There was some good news, though. Strong growth in lager sales volumes in Africa and Latin America were only offset by softness in North America and a dip in China. Chinese lager volumes have returned to growth in the last three months of the financial year, which may imply the dip was only temporary. Finally, the outlook for SABMiller’s soft drinks business remains bright, with sales volumes rising 8% in the year.

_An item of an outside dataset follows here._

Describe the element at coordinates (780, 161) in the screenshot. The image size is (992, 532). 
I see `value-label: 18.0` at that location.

A potential bid from Anheuser-Busch InBev, the maker of Budweiser, has boosted its share price. Its shares are now trading at a forward P/E ratio of 21.5, which seems to imply that at least part of the takeover premium has already been priced in. Investors could be disappointed if a deal does not actually go through.
Johnson Matthey
Johnson Matthey (LSE: JMAT) reported underlying earnings per share (EPS) rose 6% to 180.6p for the 2015 financial year. Driven by tighter legislation on emission controls in Europe and strong vehicle sales in Asia and North America, sales for its vehicle emission control products had been especially strong. But, as the outlook for its precious metals products remains negative, earnings growth will likely disappoint investors.
Higher working capital requirements led to an increase in borrowing, with its net debt to EBITDA (earnings before interest, tax, depreciation and amortisation) ratio climbing to 1.7x, from 1.3x in 2014. With a forward P/E of 18.2, its shares seem expensive.
Elementis
Specialty chemicals manufacturer, Elementis (LSE: ELM), has delivered five consecutive years of uninterrupted earnings growth. Adjusted EPS rose by a compound average growth rate of 34% over the past five years, following strong demand for its additive products. Applications are wide ranging, but oilfield, coatings and personal care are most significant.

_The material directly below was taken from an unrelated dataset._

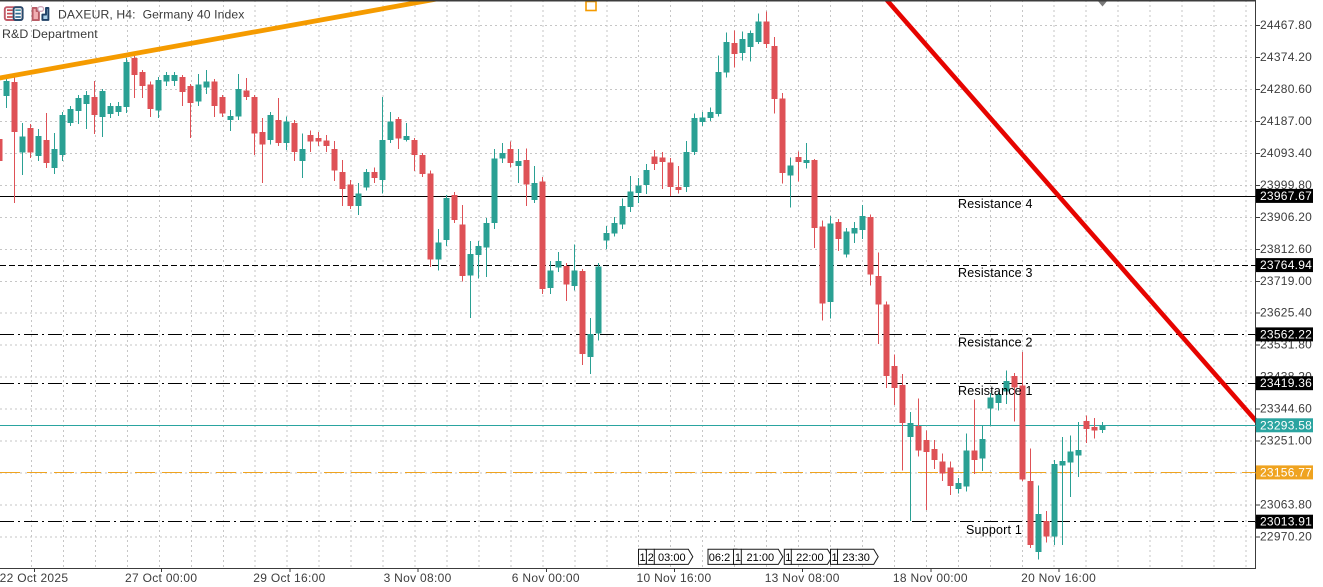  Describe the element at coordinates (1286, 121) in the screenshot. I see `svg-text: 24187.00` at that location.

Although falling oil prices have yet to hit revenues for Elementis; earnings growth in the longer run should be more subdued. Currency headwinds, which will offset much of the growth from emerging markets, will likely continue to put pressure on earnings in medium term. Nevertheless, analysts expect adjusted EPS will grow by another 2% this year, and its shares are valued at an attractive forward P/E of 11.6.
With net cash of $64 million and strong operating cash flows, Elementis will be increasing its total dividend for the year to 15.4 cents per share. This gives it a dividend yield of 3.3%.
Vp
Vp (LSE: VP), the specialist equipment rental company, reported adjusted earnings per share (EPS) rose 30% to 54.5p for the 2015 financial year. Statutory EPS rose 28% to 51p, with full year dividends up 18% to 16.5p per share. Strong demand from housebuilding and construction helped to lift revenues 12% higher.
Vp sees significant growth opportunities in its forklift and construction tool hiring businesses, and has made capital investments totalling £49.3 million in 2015. But, the weak outlook for capital spending from infrastructure and oil and gas sectors could slow earnings growth in the coming years.
Shares in Vp have made new all-time highs, having risen more than 28% since the start of 2015. Its shares yield only 2.0%, but there is much scope for further increases in the dividend payout ratio, as its dividend cover is 3.3x. Currently trading at a P/E ratio of 14.9, Vp’s shares are still attractive.